Averill adds, “Then, right after the pause, she chuckles and says, ‘April Fools.'”

While these gags tricked specific individuals, dozens of people were duped in a scheme co-organized by David Simmons.

In 1982, Simmons was the president of the Student Activities Committee for Baker University. His organization sent a letter to Bob Hope in an effort to get the comedian to speak at Baker’s campus. Although Hope never responded, word of the letter leaked and a rumor began to snowball that the entertainer was indeed appearing there.

“The only thing promoted was that we would have a special announcement at 7 p.m. at Rice Auditorium on April 1,” Simmons says. “However, the committee never said Bob Hope was coming to Baker, and we were sure to ‘nonconfirm’ that he was coming.”

The group then hired a limo from a Tonganoxie funeral home to drive to Baldwin. In it rode a balding photographer from the local paper who somewhat resembled Hope. He circulated around town in the limo, which then parked behind the auditorium.

“At 7 p.m.
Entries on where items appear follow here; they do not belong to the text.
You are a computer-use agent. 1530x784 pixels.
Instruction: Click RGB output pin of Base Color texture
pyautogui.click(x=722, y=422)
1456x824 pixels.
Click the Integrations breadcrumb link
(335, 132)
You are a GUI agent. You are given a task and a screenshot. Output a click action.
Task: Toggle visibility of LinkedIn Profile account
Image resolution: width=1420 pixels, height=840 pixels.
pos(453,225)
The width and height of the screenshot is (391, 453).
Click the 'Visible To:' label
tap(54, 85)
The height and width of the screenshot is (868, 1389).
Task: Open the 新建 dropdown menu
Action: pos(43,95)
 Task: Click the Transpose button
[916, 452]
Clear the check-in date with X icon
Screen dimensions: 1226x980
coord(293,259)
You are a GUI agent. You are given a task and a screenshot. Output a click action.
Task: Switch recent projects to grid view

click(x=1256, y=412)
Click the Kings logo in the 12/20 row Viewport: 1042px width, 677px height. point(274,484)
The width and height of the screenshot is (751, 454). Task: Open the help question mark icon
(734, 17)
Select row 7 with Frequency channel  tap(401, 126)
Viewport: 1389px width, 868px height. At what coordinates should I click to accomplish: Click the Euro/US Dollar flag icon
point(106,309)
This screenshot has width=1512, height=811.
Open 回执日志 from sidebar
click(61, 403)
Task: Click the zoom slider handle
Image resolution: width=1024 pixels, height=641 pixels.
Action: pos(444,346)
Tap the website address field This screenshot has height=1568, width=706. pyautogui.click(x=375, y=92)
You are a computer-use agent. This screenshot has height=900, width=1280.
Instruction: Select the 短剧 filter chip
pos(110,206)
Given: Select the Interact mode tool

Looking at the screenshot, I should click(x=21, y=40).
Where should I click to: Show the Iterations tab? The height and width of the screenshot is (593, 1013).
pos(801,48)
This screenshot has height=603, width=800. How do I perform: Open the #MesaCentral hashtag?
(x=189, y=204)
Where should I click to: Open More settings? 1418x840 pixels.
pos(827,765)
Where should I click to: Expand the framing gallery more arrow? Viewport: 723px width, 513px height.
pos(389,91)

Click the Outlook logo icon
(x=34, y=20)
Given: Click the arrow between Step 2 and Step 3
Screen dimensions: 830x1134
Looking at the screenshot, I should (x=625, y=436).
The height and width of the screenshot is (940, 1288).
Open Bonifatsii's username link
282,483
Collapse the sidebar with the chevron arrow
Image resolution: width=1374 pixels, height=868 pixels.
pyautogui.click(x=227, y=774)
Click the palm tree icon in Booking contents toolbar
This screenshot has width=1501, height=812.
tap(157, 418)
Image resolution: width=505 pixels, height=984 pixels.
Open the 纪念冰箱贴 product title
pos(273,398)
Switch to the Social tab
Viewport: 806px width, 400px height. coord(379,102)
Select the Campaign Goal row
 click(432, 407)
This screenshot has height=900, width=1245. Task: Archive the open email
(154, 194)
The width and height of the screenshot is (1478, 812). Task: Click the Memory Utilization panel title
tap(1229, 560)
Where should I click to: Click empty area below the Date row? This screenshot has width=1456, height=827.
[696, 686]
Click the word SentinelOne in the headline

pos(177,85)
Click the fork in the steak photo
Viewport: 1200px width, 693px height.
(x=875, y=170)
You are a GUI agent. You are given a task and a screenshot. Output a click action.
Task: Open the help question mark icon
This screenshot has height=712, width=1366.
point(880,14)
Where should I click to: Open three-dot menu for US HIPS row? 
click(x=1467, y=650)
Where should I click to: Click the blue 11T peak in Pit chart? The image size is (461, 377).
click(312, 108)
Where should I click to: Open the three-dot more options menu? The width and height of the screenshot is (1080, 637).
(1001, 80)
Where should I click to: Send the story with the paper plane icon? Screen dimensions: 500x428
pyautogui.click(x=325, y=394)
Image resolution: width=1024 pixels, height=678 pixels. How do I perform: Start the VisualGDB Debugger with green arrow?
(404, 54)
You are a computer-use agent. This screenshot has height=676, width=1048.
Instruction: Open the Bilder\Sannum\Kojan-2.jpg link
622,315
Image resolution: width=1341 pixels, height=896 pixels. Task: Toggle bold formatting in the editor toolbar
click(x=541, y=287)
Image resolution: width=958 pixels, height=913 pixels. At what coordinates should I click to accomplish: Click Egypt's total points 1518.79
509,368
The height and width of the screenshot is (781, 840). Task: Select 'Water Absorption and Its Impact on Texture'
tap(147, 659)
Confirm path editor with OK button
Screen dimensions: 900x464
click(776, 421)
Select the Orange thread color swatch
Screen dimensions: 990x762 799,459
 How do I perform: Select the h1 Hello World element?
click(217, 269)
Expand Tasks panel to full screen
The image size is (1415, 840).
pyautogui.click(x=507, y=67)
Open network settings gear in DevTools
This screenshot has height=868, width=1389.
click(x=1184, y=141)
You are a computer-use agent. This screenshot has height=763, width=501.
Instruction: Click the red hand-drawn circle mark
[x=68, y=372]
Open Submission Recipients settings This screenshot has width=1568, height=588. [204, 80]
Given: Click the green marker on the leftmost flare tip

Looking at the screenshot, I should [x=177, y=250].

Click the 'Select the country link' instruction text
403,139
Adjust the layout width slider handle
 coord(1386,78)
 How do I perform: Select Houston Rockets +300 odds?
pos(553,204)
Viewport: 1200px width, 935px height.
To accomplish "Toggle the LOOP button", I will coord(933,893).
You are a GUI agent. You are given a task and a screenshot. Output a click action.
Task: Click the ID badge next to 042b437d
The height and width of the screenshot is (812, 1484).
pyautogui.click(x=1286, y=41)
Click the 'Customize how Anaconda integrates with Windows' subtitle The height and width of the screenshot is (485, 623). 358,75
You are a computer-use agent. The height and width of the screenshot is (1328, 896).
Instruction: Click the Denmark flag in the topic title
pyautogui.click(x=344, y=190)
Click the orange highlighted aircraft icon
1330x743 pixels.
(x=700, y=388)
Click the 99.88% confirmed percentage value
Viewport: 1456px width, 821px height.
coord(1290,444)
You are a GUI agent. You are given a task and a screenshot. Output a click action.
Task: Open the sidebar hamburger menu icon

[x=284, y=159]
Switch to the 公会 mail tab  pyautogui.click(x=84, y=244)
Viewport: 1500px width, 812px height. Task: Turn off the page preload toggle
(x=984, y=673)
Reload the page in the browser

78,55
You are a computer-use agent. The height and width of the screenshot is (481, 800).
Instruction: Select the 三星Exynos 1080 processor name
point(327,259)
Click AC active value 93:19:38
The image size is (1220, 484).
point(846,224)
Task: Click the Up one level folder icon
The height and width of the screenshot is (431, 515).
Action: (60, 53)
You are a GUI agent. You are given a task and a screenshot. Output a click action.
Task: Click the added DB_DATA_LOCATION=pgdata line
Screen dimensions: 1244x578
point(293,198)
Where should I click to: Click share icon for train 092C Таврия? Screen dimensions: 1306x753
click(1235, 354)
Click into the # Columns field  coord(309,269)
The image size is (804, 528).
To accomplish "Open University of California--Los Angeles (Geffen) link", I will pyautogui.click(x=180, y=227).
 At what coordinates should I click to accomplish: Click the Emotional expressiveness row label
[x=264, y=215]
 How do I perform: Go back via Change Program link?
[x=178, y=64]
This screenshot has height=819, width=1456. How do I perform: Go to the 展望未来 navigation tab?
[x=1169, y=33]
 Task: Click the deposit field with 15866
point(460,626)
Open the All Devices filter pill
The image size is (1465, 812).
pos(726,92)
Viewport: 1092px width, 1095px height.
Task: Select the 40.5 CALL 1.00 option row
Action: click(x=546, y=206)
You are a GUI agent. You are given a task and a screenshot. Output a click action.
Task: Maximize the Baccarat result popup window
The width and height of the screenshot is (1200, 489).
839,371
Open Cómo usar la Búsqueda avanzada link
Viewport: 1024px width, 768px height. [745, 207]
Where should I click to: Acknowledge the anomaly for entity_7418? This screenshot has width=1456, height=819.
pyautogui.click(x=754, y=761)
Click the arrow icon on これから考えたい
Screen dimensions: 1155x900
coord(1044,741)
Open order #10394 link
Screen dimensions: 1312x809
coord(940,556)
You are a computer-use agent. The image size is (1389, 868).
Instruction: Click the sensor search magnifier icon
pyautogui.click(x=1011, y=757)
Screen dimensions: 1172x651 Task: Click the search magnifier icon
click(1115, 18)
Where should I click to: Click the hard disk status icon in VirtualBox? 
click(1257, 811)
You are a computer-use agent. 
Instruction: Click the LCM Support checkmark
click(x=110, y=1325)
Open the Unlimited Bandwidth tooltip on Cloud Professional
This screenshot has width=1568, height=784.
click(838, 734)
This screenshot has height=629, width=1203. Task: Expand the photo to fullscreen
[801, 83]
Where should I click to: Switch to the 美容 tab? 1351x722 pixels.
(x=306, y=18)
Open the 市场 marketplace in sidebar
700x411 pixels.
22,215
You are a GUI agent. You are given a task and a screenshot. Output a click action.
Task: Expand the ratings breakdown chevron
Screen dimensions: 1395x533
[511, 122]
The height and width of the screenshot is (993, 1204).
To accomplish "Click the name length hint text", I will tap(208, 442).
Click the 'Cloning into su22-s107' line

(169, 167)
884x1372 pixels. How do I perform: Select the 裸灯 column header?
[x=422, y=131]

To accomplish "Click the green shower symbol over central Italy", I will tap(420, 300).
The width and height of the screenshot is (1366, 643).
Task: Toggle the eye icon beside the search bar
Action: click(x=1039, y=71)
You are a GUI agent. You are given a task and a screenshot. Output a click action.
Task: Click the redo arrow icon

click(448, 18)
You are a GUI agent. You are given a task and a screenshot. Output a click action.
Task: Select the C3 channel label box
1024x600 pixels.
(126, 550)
Rice Auditorium was packed with students, townspeople and several media outlets, including some television crews from Topeka,” Simmons remembers. “There must have been 700-800 people in attendance. As the curtain pulled back, the committee yelled, ‘April Fools.’

“After a moment of stunned silence, the scene turned unpleasant,” he says. “We heard some people say they took off from work; others hired baby sitters.”

Simmons mentions Baker’s alumni department recently asked members about the thing they remembered the most from their years at the school.

He says, “Curiously, a few commented about the Bob Hope April Fools’ joke.”